In rare cases, an attorney's failure to investigate or call certain witnesses can constitute ineffective assistance of counsel. See Sullivan v. Fairman, 819 F.2d 1382, 1390 (7th Cir. 1987). However, "[u]sually, counsel's decision not to call a witness is a tactical decision not subject to review." Barnhill v. Flannigan, 42 F.3d 1074, 1078 (7th Cir. 1994). The court is reluctant to engage in second guessing, or "Monday morning quarterbacking," regarding counsel's strategic decisions in this case. See Harris v. Reed, 894 F.2d 871, 877 (7th Cir. 1990).
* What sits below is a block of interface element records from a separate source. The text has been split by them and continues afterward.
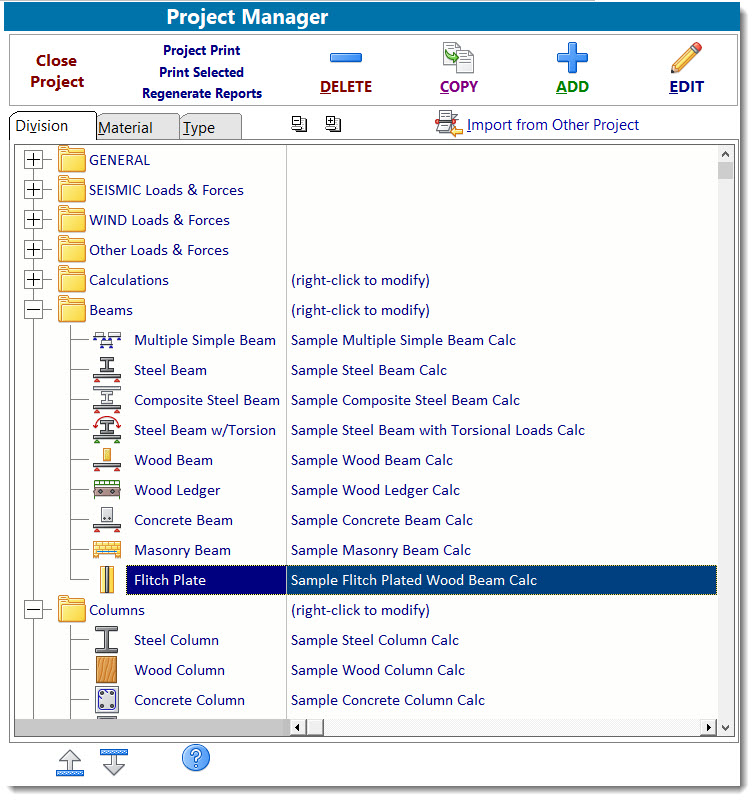Collapse the Beams folder

point(34,310)
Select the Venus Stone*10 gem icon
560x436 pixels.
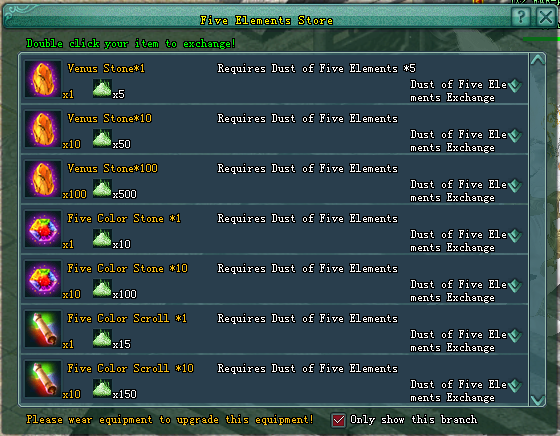pos(43,129)
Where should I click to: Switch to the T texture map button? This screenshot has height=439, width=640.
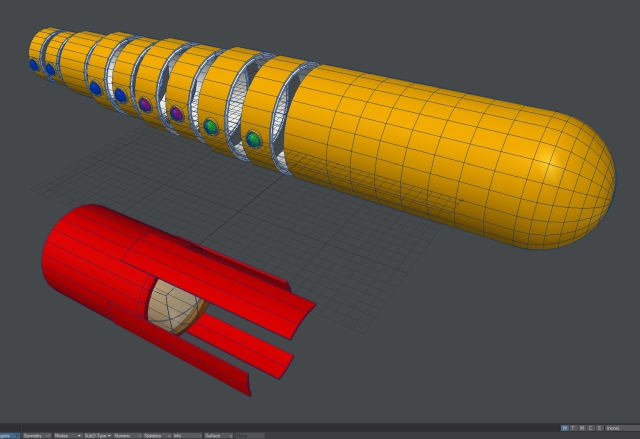(574, 428)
A defendant's attorney is in a good position to assess his client's competence. United States v. Collins, 949 F.2d 921, 926 (7th Cir. 1991). Here, Gray fails to show that his attorney's decision not to request a competency hearing in which to call Doctors Tracer and Daughtery to testify was objectively unreasonable at the time it was made. Moreover, Gray fails to provide reliable evidence concerning the potential testimony of Doctors Tracer and Daughtery. See Mitchell v. United States, 359 F.2d 833, 837 (7th Cir. 1966) ("concerning petitions under § 2255: specific facts should be alleged to support the claim . . . petitioner must show that he has proof of his allegations beyond his unsupported assertions."). Finally, Gray fails to establish that, but for his counsel's performance he would not have pled guilty. Gray's final assertion in support of his § 2255 motion therefore fails.
III. CONCLUSION
Fore the foregoing reasons, Roland Gray's motion to vacate, set aside, or correct his sentence brought pursuant to 28 U.S.C. § 2255 is denied.